#### Passage for review:
☆ ☆ ☆

Higher Ed Institutions Step Up to Support Veteran, ROTC StudentsOctober 12, 2020 | :
by Arrman Kyaw
Amid the changes necessary to adapt to a new normal of all-virtual or hybrid instruction given the ongoing COVID-19 pandemic, higher ed institutions are stepping up to meet the unique needs of student veterans.
Christopher Rhone, coordinator of veteran affairs at Howard University, says Howard is providing increased online assistance for veterans via platforms like Zoom and Facetime.
The Veterans Resource Center (VRC) at the University of Southern California (USC) hosts virtual meet-ups for its veteran students twice a week, giving them the time and space to convene with one another amid remote learning, said Josue Rodriguez, a VRC student staff member.
“Normally, we’d be a center that in-person veterans can attend. We act like a study lounge and a place that has a list of resources and stuff like that,” Rodriguez said. “This semester, we’ve gone completely virtual. And to supplement that, we’re hosting two virtual lounges every week. We’re going to have them on Wednesdays and Thursdays.”
According to Rodriguez, due to a shorter semester, most of the programming will stop on Nov. 14.
USC’s VRC is also planning events, such as one to help veteran students with financial literacy, Rodriguez said.
USC’s annual Veterans and Military Families Recruiting Night is also still set to happen, yet much like other events this year, it will be virtual. The Oct. 29 event, which is free and also open to non-USC veterans, typically draws in about 50 employers and 300 attendees, said Shahla Fatemi, manager of military and veterans initiatives at USC. It will be co-hosted with the student-run USC Veterans Association.
“Usually, this is limited by how far you are from the event,” Fatemi said. “The nice thing about this year is we’re taking it virtually, so it’s going to be really available. If you have an internet connection, nationally or even internationally, you can attend, which is really cool because we have a number of veterans at other schools that want to be part of this.”
Another way in which higher ed institutions can help their student veterans is through financial assistance, which is what the University of Pittsburgh is doing.
“We think about who a veteran student is. They’re typically about 25 years old, probably married, have children. So they’re adults,” said Aryanna Berringer, director of the Office of Veteran Services at the University of Pittsburgh. “So, the pandemic hit them much like everyone else in America.

☆ ☆ ☆

#### Given information:

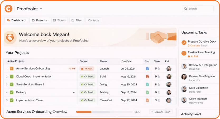Image resolution: width=220 pixels, height=119 pixels.
Task: Click the warning icon beside Finalize User Training
Action: coord(184,53)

☆ ☆ ☆

#### Task goal:
Extend the article on colleges supporting veteran and ROTC students during the pandemic, beginning right after its final sentence. The material has no connection to the article on colleges supporting veteran and ROTC students.

#### Reply to the task:
“So, to that end, my office put out a specific grant to our military students and our veteran student population [which] would support them with a $500 grant to help with any COVID-related issues or expenditures that they may be having because of whether it was job loss from a spouse or themselves or utility payments, whatever that need was.”
The $500 grant is accessible to both ROTC and veteran students, Berringer said.
Meanwhile, Howard University has given its ROTC department a larger housing stipend — due to COVID-19 — to help offset some costs for ROTC students living off campus, said Lt. Col. Creyonta West, professor of military science at Howard University. West oversees Howard’s Army ROTC program.
According to an article from Ithaka S+R, a New York-based research and consulting service, the pandemic — and the struggling economy it has created — has given rise to multiple complications that leave student veterans vulnerable. One issue is that the shift to virtual instruction jeopardized some financial support for veterans under the Post-9/11 G.I. Bill. Some of that support, like housing allowances and work-study payments, required veterans to be engaged through in-person instruction.
Congress passed legislation earlier this year that allows the Department of Veterans Affairs (VA) to adapt and continue to fund veterans’ education at in-person instruction levels through Dec. 21, 2020.
Other complications veterans may face are insufficient funding for community colleges — which many veterans attend — predatory marketing practices from for-profit institutions and having to drop out due to financial difficulties, according to Ithaka S+R.